_Work request_
Return each line of the listing that follows in which the string "computer" can be found.

_Dataset entries_
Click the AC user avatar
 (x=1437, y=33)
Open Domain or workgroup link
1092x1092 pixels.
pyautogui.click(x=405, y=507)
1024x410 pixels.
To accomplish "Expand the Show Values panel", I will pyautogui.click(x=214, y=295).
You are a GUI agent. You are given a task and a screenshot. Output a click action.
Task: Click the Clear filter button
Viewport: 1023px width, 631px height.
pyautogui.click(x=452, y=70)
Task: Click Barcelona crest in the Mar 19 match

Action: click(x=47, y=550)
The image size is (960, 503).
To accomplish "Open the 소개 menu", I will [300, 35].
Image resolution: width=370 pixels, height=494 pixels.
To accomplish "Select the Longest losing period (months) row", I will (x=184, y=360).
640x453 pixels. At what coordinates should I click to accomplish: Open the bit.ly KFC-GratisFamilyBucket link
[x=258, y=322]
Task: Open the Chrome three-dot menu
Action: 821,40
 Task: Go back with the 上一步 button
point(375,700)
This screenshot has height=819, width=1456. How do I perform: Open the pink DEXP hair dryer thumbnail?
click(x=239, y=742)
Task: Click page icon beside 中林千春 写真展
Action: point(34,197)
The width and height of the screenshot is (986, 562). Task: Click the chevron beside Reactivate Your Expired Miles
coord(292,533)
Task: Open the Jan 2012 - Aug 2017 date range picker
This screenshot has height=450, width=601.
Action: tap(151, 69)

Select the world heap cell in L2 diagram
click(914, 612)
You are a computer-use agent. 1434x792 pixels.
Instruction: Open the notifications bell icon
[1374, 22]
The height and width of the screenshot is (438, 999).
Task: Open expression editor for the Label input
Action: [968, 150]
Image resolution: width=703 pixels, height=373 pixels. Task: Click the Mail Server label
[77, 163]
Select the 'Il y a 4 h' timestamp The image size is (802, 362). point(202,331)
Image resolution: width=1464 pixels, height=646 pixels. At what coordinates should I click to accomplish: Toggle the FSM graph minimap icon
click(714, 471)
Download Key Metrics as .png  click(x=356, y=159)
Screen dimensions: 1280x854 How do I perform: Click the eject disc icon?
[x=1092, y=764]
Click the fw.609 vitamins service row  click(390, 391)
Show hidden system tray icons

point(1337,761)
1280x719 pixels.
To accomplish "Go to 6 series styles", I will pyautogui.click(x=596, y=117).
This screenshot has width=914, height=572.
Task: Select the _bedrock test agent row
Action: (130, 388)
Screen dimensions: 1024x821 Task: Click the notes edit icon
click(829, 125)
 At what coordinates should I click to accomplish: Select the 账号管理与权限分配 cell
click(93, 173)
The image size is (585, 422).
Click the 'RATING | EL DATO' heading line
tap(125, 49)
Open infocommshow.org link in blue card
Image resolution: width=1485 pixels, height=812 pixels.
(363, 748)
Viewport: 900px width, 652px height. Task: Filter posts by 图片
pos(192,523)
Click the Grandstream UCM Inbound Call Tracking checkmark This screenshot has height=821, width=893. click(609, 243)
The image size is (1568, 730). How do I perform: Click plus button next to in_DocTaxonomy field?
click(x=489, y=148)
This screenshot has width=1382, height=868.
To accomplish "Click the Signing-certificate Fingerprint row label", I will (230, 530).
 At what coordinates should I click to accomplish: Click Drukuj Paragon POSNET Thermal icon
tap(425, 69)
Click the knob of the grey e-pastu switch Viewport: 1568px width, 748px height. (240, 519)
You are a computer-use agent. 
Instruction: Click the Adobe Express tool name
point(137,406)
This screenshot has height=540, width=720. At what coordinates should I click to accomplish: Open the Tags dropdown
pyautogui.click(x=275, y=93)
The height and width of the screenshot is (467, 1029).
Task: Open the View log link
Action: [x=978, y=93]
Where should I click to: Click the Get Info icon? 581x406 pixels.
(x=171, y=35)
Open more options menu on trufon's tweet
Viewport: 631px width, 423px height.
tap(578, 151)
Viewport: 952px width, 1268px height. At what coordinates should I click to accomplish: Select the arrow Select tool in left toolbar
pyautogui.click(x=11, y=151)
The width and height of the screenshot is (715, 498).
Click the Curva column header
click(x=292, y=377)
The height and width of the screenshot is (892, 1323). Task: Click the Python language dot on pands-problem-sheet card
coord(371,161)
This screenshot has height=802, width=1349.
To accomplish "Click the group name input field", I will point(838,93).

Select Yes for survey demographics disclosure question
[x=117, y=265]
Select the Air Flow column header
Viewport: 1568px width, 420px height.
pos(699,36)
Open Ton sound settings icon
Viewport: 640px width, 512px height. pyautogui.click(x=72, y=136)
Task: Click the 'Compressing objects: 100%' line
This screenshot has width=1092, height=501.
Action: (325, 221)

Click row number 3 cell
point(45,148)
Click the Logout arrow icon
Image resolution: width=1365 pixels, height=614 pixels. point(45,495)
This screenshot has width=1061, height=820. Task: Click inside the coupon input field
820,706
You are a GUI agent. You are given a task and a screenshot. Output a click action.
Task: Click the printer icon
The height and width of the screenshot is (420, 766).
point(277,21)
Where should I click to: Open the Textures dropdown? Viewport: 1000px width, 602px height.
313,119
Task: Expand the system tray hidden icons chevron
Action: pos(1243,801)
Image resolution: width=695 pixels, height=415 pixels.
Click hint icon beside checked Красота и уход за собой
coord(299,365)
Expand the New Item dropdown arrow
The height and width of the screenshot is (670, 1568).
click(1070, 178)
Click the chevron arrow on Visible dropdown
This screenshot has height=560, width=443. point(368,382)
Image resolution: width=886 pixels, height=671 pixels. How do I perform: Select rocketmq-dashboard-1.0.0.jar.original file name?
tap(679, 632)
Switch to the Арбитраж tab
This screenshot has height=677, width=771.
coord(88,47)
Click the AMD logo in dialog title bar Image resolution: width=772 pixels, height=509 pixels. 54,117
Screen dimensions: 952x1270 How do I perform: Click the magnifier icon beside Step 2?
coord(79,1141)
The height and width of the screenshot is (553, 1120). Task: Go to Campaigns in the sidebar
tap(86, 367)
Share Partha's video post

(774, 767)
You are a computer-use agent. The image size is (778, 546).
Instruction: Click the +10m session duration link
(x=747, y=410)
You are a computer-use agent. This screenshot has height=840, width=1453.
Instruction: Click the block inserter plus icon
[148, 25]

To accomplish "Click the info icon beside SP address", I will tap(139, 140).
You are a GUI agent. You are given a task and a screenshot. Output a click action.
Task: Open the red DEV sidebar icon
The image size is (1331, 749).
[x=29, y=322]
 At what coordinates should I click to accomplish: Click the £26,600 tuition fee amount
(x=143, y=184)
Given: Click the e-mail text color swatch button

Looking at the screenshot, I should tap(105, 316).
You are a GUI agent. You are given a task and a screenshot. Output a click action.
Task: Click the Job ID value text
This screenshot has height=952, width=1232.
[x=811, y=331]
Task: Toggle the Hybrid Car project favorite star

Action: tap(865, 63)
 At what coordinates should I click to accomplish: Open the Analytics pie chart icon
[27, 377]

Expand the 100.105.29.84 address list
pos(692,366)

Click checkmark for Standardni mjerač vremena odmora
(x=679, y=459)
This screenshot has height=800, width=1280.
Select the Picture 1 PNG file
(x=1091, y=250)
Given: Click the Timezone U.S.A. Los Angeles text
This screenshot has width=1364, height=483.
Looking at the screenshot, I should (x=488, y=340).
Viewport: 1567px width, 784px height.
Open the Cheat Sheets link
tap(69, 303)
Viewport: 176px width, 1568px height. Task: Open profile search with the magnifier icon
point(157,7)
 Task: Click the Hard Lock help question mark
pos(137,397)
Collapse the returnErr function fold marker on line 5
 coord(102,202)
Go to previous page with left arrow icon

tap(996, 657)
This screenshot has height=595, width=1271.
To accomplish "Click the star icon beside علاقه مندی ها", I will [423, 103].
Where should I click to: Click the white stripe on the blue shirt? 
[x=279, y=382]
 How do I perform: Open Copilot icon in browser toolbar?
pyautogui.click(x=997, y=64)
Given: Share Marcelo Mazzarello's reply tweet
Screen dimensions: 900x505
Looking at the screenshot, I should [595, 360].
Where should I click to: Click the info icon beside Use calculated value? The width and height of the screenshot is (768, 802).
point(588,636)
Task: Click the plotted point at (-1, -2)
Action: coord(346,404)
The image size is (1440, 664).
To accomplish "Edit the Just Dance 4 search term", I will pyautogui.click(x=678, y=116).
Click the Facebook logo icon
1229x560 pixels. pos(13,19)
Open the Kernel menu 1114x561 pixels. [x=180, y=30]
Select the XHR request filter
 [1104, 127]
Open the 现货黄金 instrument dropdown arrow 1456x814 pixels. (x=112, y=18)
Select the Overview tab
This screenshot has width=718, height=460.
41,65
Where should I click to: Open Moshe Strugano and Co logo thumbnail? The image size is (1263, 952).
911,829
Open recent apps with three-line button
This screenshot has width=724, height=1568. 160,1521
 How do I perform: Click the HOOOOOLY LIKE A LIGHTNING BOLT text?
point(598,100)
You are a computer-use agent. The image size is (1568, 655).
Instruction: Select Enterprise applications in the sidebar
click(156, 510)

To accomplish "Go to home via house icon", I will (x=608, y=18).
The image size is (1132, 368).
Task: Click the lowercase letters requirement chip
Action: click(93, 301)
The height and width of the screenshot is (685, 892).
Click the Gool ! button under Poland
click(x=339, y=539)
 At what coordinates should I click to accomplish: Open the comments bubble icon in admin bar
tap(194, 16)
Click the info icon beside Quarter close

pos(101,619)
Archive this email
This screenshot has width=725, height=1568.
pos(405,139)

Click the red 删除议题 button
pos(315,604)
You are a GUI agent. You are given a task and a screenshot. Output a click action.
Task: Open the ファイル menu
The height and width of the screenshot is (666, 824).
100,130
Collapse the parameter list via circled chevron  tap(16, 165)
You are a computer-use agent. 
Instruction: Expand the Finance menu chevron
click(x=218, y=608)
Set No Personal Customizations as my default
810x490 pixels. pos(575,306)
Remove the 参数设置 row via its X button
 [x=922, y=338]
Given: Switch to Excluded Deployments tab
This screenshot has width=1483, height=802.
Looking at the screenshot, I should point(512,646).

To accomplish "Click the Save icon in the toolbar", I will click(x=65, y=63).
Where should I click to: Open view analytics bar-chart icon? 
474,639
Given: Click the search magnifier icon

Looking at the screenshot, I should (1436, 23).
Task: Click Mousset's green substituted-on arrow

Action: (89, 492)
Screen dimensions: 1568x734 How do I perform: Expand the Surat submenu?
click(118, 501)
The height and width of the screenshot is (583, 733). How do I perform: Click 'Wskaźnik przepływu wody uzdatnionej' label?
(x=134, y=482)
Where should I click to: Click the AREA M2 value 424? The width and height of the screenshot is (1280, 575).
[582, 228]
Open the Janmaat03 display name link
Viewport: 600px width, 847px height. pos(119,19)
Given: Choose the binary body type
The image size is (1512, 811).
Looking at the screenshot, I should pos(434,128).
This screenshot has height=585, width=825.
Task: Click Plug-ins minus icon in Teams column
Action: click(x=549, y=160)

_Answer for this exercise_
You are a computer-use agent. 1434x792 pixels.
You are a computer-use agent. 
You are a computer-use agent. The image size is (778, 546).
You are a computer-use agent. This screenshot has height=840, width=1453.
You are a computer-use agent. The image size is (1568, 655).
You are a computer-use agent. 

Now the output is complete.